=== Exercise aim ===
In the data below, find the line containing "Where should I"; transcribe it and each line after it exactly, through the last, skipping pictures.

=== Materials provided ===
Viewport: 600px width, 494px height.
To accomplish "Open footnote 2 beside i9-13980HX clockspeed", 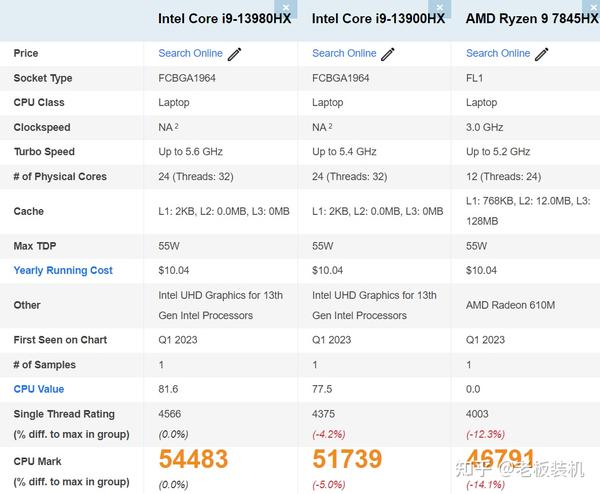I will [x=177, y=126].

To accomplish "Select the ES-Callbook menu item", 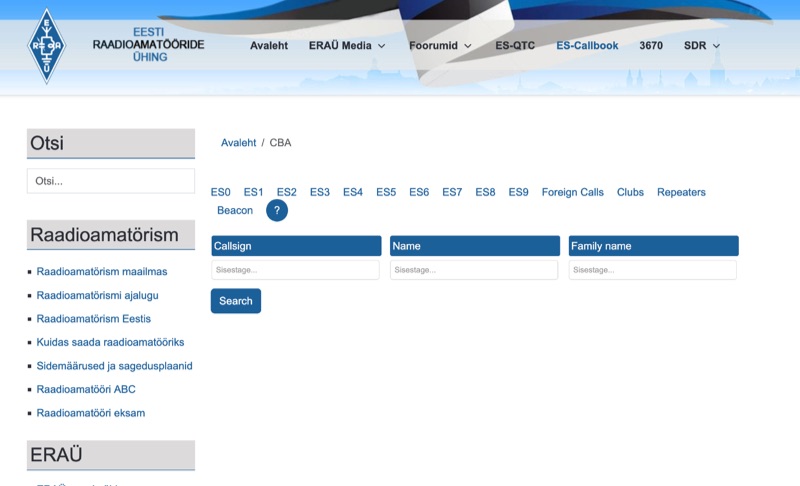I will pos(587,46).
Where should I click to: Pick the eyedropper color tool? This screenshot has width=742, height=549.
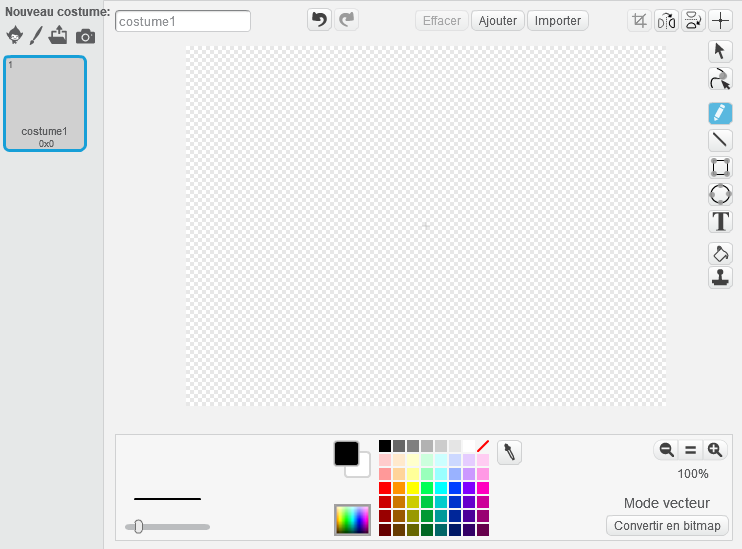[510, 453]
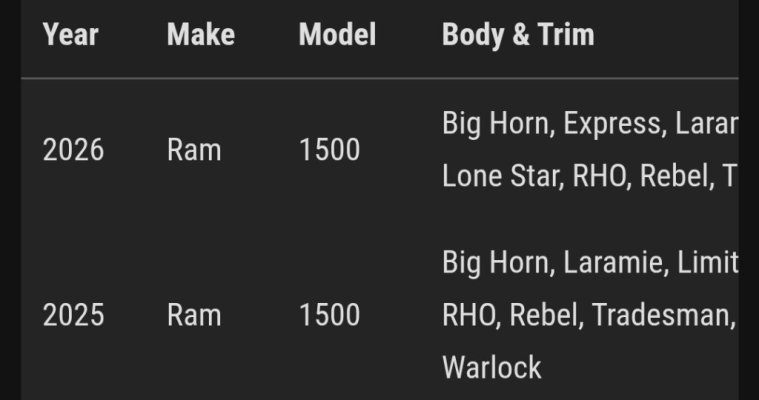Screen dimensions: 759x400
Task: Select the Tradesman trim text
Action: (x=661, y=315)
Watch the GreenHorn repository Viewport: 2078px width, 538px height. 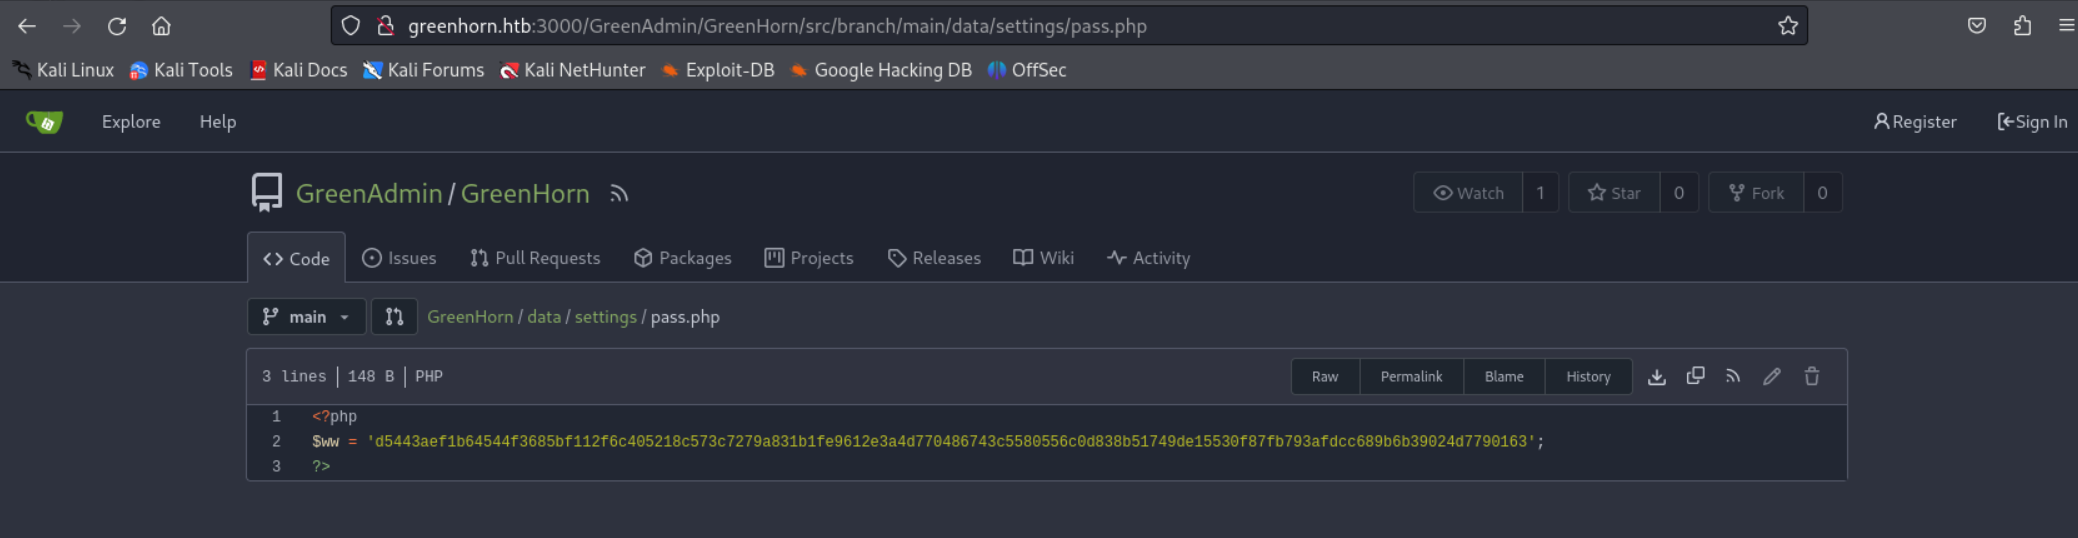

=== Output of the task ===
Where should I click to: Pick the eyedropper color tool? This screenshot has width=742, height=549.
[510, 453]
Screen dimensions: 759x400
Task: Select the Tradesman trim text
Action: (x=661, y=315)
Watch the GreenHorn repository Viewport: 2078px width, 538px height. 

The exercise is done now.